[Tasks to complete]:
- a) From the kmemleak mempool discussion, extract word for word the part that opens with the words containing "It's not a problem, maybe" and closes with "from the pool.".
- b) Write what comes next in the kmemleak mempool discussion, continuing from its final line.

[Reading passage]:
- - - -
We could improve the mempool code slightly to refill itself (from some
workqueue or during a mempool_alloc() which allows blocking) but it's
really just a best effort for a debug tool under OOM conditions. It may
be sufficient just to make the mempool size tunable (via
/sys/kernel/debug/kmemleak).

> Anyway, I believe this is a step in the right direction and should the
> above ever materializes as a relevant problem we can tune the mempool
> to backoff for _some_ callers or do something similar.
> 
> Btw. there is kmemleak_update_trace call in mempool_alloc, is this ok
> for the kmemleak allocation path?

It's not a problem, maybe only a small overhead in searching an rbtree
in kmemleak but it cannot find anything since the kmemleak metadata is
not tracked. And this only happens if a normal allocation fails and
takes an existing object from the pool.

I thought about passing the mempool back into kmemleak and checking
whether it's one of the two pools it uses but concluded that it's not
worth it.
Michal Hocko April 1, 2019, 8:12 p.m. UTC | #20
On Fri 29-03-19 16:16:38, Catalin Marinas wrote:
> On Fri, Mar 29, 2019 at 01:02:37PM +0100, Michal Hocko wrote:
> > On Thu 28-03-19 14:59:17, Catalin Marinas wrote:
> > [...]
> > > >From 09eba8f0235eb16409931e6aad77a45a12bedc82 Mon Sep 17 00:00:00 2001
> > > From: Catalin Marinas <catalin.marinas@arm.com>
> > > Date: Thu, 28 Mar 2019 13:26:07 +0000
> > > Subject: [PATCH] mm: kmemleak: Use mempool allocations for kmemleak objects
> > > 
> > > This patch adds mempool allocations for struct kmemleak_object and
> > > kmemleak_scan_area as slightly more resilient than kmem_cache_alloc()
> > > under memory pressure. The patch also masks out all the gfp flags passed
> > > to kmemleak other than GFP_KERNEL|GFP_ATOMIC.
> > 
> > Using mempool allocator is better than inventing its own implementation
> > but there is one thing to be slightly careful/worried about.
- - - -
[Dataset content]:
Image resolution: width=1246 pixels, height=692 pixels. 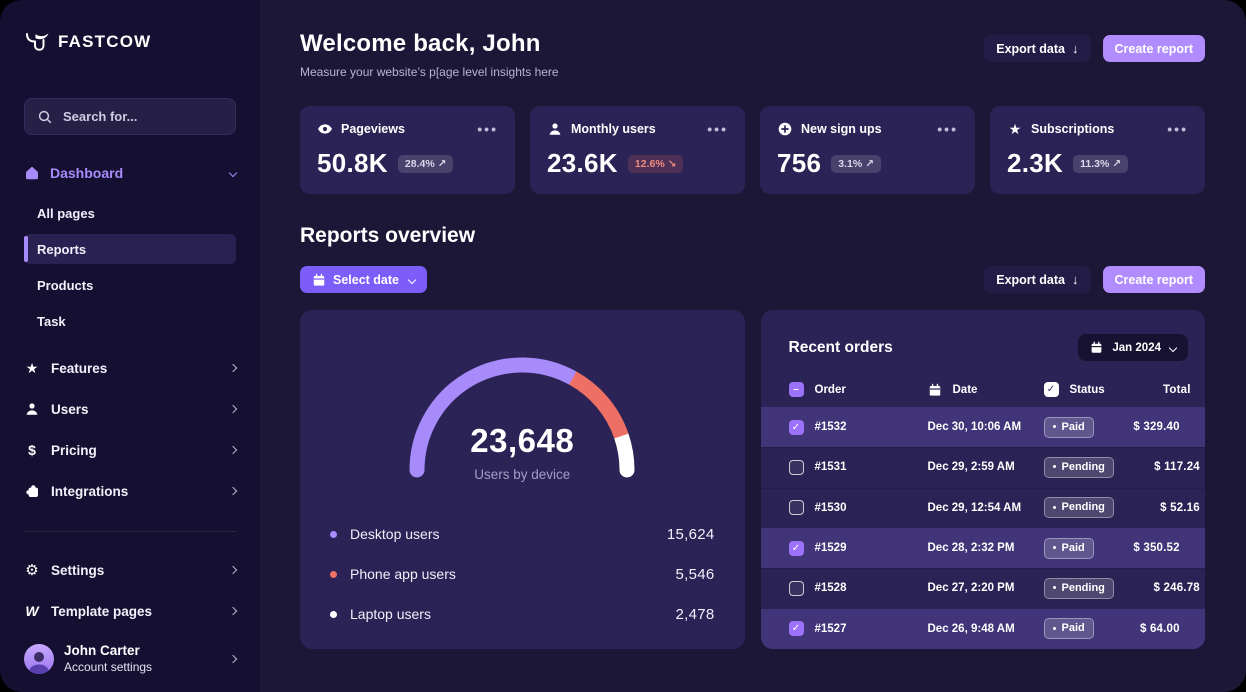 What do you see at coordinates (522, 474) in the screenshot?
I see `gauge-label: Users by device` at bounding box center [522, 474].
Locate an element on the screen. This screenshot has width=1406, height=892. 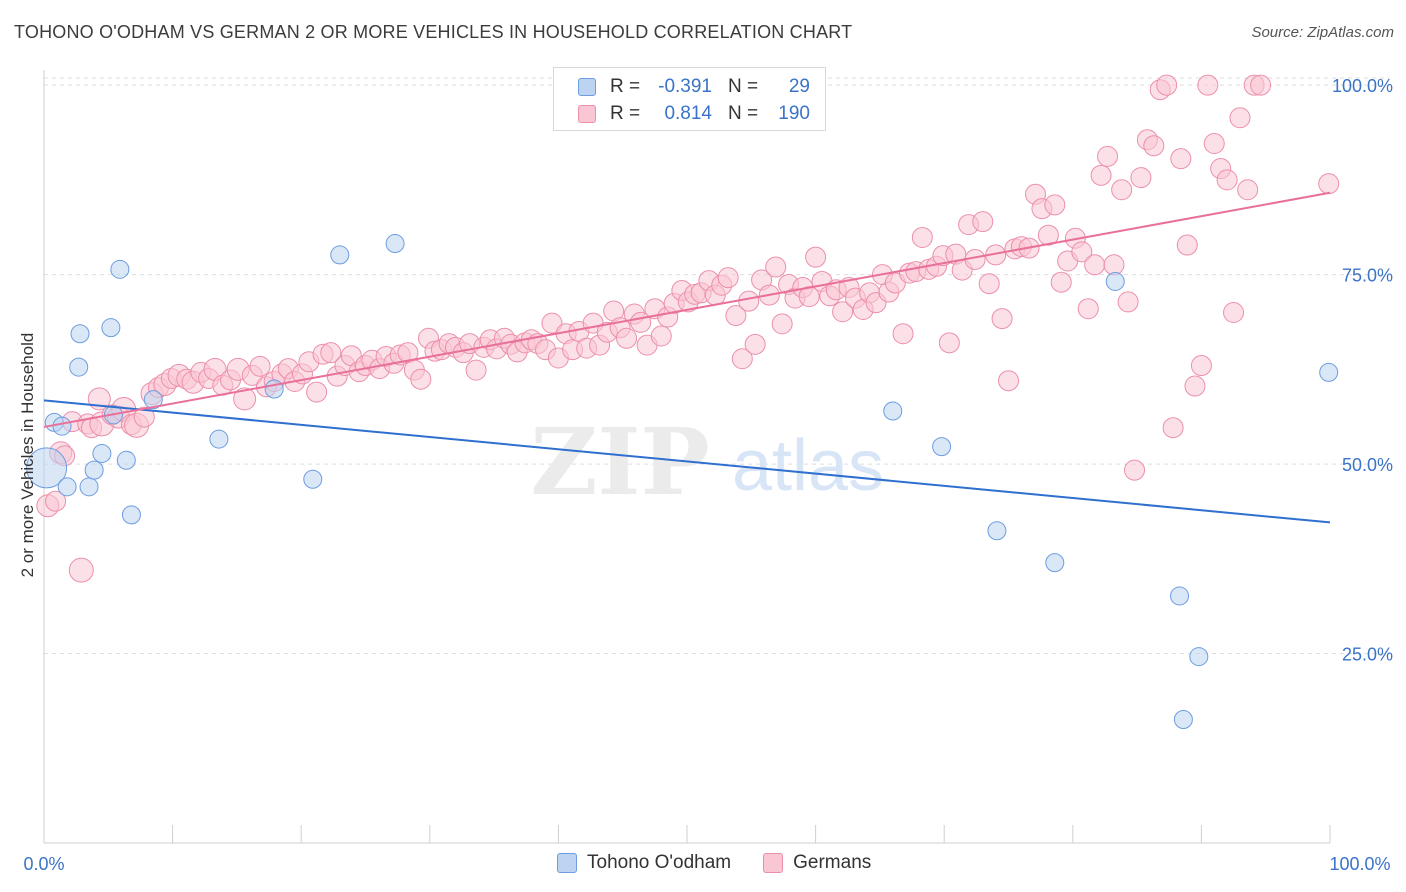
bottom-legend: Tohono O'odham Germans is located at coordinates (730, 863).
- - - -
[Responses per task]:
- a)
It's not a problem, maybe only a small overhead in searching an rbtree
in kmemleak but it cannot find anything since the kmemleak metadata is
not tracked. And this only happens if a normal allocation fails and
takes an existing object from the pool.

- b)
> > 
> > This allocator expects that somebody will refill the pool in a finit
> > time. Most users are OK with that because objects in flight are going
> > to return in the pool in a relatively short time (think of an IO) but
> > kmemleak is not guaranteed to comply with that AFAIU. Sure ephemeral
> > allocations are happening all the time so there should be some churn
> > in the pool all the time but if we go to an extreme where there is a
> > serious memory leak then I suspect we might get stuck here without any
> > way forward. Page/slab allocator would eventually back off even though
> > small allocations never fail because a user context would get killed
> > sooner or later but there is no fatal_signal_pending backoff in the
> > mempool alloc path.
> 
> We could improve the mempool code slightly to refill itself (from some
> workqueue or during a mempool_alloc() which allows blocking) but it's
> really just a best effort for a debug tool under OOM conditions. It may
> be sufficient just to make the mempool size tunable (via
> /sys/kernel/debug/kmemleak).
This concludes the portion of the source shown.